-- AIM OF THE TASK --
Extend the excerpt below on the motor vehicle duty exemption for Mercedes-Benz service demonstrator vehicles, picking up after its final line.

-- TEXT EXTRACT --
===============
Mercedes-Benz has a target of selling service demonstrator vehicles within 3 months with mileage of less than 6,000 km. If a vehicle is not sold within four months, it is removed from the program.
On 4 October 2013, Mercedes-Benz registered the two cars upon which duty was imposed. The two cars were allocated to the South Melbourne dealership fleet of service demonstrator vehicles. One of them was used by a customer when his car was being serviced. He told a Mercedes-Benz salesperson that he had a client who may be interested in purchasing the car. The car was subsequently sold to that person on 24 December 2013. The car had travelled 500 kilometres at the time it was sold.
The second car was not sold while it was part of the service demonstrator fleet. Rather, it was sold on 22 October 2014 after it had been removed from the fleet and placed on the showroom floor.
Exemption under the Duties Act for payment of motor vehicle duty
Subject to some exemptions, duty is payable by a person who applies for registration of a motor vehicle at the time that the application for registration is lodged.[6] The issue in this case is whether the two vehicles are exempt from duty under s 231(2) of the Act which provides:
[6]Duties Act ss 216(1), 217(1).
(2)No duty is chargeable under this Chapter on an application by a licensed motor car trader who carries on a business of dealing, for the purpose of sale by retail, in motor vehicles for registration or transfer of registration of a motor vehicle—
(a)in the course of, and for the purpose of carrying on that business and solely or primarily for the purpose of either or both of the following—
(i)the sale of the motor vehicle;
(ii)the use of the motor vehicle as a demonstrator vehicle.
The only dispute between the parties is whether the vehicles were registered solely or primarily for the purpose of their sale or use as demonstrator vehicles. ‘Demonstrator vehicle’ is defined in the Act to mean a motor vehicle that is used exclusively for the purpose of sale of another vehicle of the same class.[7]
Vice President’s reasons[8]
[7]Ibid s 3(1).
[8]Mercedes-Benz Australia/Pacific Pty Ltd v Commissioner of State Revenue [2015] VCAT 1288 (‘Reasons’).
===============
-- RECORD EXTRACTS --
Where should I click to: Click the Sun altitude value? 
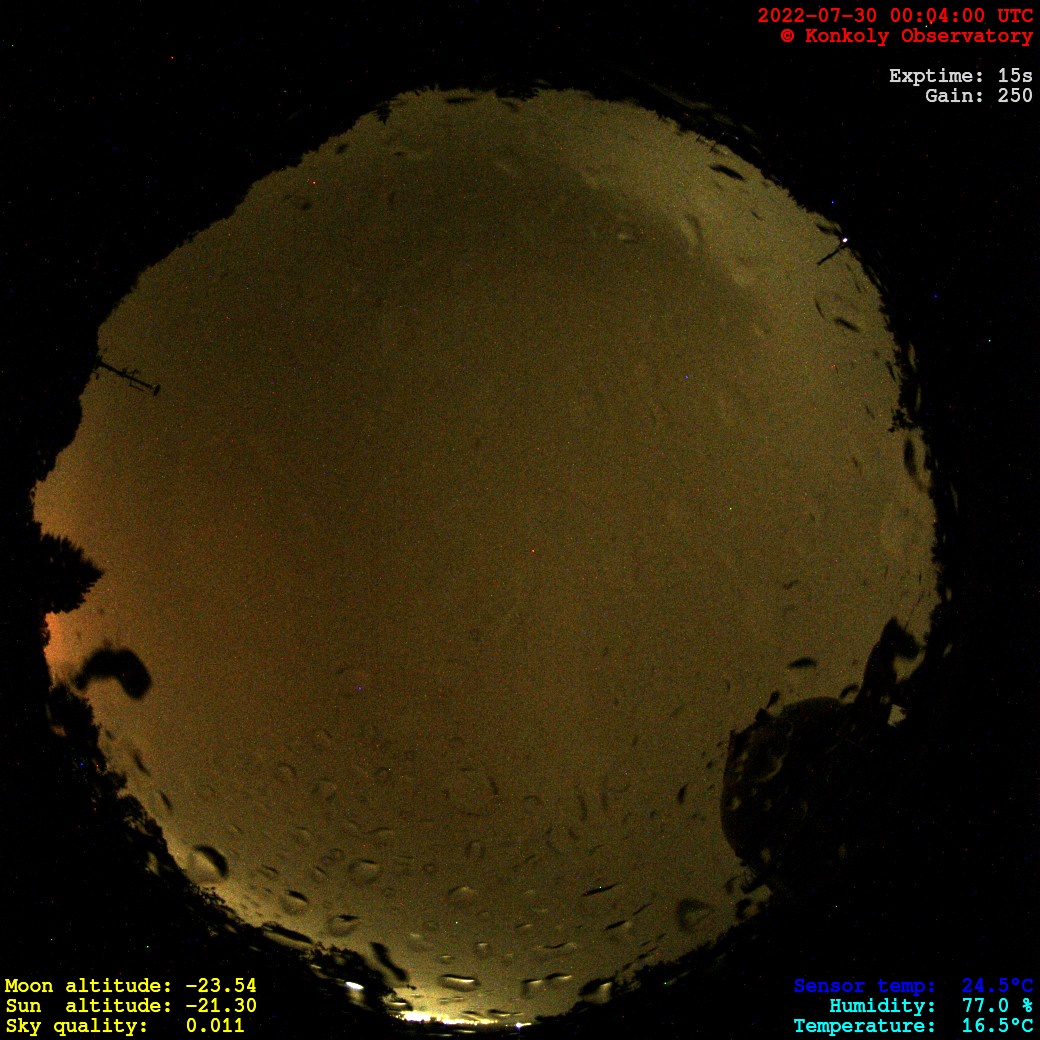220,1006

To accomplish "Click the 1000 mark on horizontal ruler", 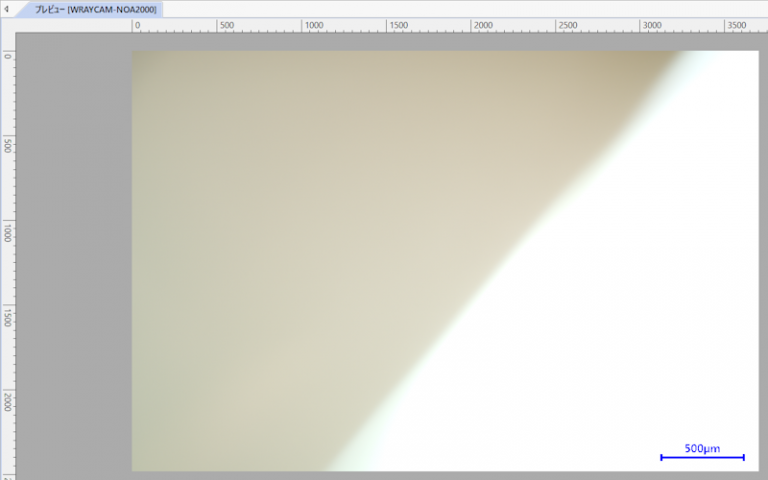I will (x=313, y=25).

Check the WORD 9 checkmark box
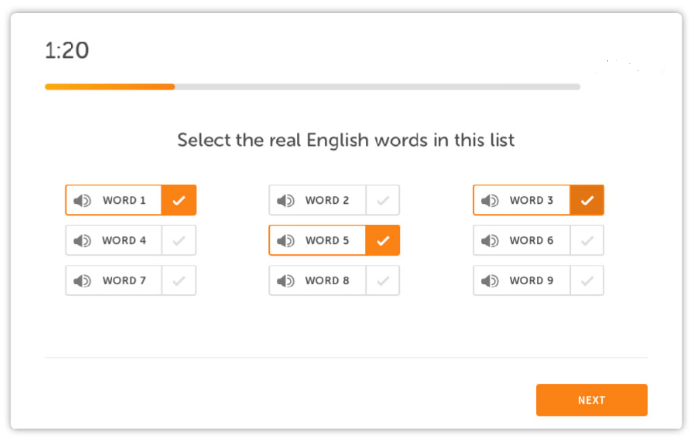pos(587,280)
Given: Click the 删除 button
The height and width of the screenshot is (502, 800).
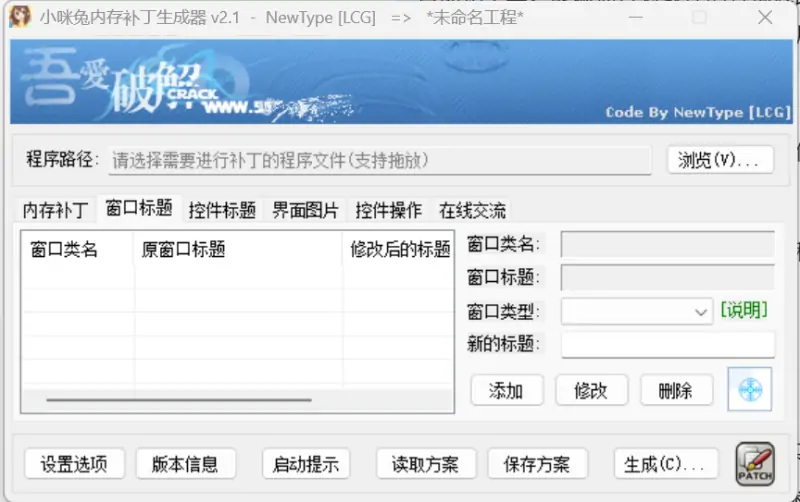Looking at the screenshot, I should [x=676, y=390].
===============
-- EXERCISE RESPONSE --
The Vice President set out in her Reasons the procedural history of the matter and the relevant statutory provisions.[9] The Vice President then summarised the case for Mercedes-Benz, including the evidence upon which it relied.[10] Included in this section of her Honour’s reasons was a description of how each of the subject vehicles had been used and sold and the more general evidence about the service demonstrator vehicle program, including summaries of the evidence given by Mercedes-Benz senior tax manager and its new car sales manager. The Vice President then summarised the Commissioner’s case.[11]
[9]Reasons [1]–[5], [7]–[26].
[10]Ibid [29]–[47].
[11]Ibid [48]–[53].
The Vice President observed that the submission by Mercedes-Benz that it would not invest in a service demonstrator fleet to be turned over every four months, if its sole or primary purpose was not to offer such cars for sale was a convenient circular rationalisation for its strategy.[12] However, the Vice President stated that it was not an appropriate starting point to analyse the application of the relevant statutory test. Rather, the Vice President stated that it was necessary to take into account both subjective intention and objective facts in order to assess ‘purpose’ under s 231(2)(a) with a greater focus to be placed on the objective facts.[13]
[12]Ibid [57].
[13]Ibid.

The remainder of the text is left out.